WHAT YOU SHOULD DO: Copy the result of filtering the entries below for lines that include the string "pencil".

□ □ □ □ □ □ □

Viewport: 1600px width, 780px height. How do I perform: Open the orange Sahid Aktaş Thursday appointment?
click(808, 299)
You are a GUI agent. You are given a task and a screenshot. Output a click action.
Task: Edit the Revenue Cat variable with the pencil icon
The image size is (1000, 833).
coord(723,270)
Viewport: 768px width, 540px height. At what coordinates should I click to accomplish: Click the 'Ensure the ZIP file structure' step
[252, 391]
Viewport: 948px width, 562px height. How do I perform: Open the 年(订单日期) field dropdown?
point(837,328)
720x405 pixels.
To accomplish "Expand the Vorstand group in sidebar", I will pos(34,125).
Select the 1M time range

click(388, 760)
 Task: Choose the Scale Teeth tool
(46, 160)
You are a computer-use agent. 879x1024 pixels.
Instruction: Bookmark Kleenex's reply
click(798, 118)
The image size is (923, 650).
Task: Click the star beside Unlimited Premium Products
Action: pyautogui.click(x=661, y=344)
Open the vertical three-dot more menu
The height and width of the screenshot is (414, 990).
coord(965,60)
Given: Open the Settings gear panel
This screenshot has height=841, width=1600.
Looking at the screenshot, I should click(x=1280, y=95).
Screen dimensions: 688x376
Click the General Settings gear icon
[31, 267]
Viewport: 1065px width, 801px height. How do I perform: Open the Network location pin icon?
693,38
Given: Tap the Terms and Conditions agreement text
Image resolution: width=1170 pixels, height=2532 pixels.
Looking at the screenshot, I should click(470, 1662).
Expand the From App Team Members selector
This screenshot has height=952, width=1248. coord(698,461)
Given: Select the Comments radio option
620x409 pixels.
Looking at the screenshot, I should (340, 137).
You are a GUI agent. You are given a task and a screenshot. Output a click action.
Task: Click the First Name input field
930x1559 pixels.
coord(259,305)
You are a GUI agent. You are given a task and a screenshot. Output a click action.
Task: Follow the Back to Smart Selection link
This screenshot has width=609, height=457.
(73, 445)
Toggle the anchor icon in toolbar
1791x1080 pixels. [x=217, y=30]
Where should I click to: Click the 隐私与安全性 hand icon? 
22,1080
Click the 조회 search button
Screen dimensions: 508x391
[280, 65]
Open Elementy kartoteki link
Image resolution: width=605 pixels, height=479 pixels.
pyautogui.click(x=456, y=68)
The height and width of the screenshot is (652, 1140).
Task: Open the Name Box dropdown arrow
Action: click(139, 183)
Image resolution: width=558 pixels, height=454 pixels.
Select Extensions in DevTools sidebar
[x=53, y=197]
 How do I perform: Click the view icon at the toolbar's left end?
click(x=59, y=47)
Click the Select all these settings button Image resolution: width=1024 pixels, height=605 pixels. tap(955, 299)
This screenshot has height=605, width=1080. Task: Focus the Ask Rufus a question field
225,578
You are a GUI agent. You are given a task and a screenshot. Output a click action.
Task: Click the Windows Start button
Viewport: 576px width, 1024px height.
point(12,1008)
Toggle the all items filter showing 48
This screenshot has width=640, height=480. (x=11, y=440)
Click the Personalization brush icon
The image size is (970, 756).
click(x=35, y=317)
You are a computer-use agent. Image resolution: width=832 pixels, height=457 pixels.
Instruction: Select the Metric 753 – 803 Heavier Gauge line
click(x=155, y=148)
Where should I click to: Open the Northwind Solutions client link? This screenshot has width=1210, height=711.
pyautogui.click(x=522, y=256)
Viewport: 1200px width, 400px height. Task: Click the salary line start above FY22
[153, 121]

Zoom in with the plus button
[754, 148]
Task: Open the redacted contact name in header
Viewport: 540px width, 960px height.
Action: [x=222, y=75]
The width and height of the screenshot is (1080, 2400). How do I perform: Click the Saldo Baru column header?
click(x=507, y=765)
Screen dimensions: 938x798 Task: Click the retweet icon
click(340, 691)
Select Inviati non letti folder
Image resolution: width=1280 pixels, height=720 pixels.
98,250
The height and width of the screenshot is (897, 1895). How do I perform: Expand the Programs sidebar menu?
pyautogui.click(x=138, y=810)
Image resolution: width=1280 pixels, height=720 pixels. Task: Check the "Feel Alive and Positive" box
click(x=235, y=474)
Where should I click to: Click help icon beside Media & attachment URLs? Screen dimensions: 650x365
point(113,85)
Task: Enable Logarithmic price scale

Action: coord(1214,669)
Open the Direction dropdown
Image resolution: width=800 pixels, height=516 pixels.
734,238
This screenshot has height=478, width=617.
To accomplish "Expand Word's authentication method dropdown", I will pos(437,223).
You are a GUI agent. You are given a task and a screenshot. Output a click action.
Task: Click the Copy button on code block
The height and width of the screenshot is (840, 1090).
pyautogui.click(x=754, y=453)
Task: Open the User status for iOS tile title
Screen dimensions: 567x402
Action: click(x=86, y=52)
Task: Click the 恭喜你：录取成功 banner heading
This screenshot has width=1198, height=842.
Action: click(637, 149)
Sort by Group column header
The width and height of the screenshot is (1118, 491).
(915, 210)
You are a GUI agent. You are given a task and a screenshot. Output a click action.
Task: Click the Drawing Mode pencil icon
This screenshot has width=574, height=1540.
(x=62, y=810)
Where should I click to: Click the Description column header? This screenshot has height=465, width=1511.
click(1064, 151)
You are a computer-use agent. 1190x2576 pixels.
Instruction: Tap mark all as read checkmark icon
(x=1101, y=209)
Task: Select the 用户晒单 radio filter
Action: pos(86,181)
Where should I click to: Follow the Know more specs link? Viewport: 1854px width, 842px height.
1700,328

□ □ □ □ □ □ □

EXPECTED ANSWER:
Task: Edit the Revenue Cat variable with the pencil icon
Task: Click the Drawing Mode pencil icon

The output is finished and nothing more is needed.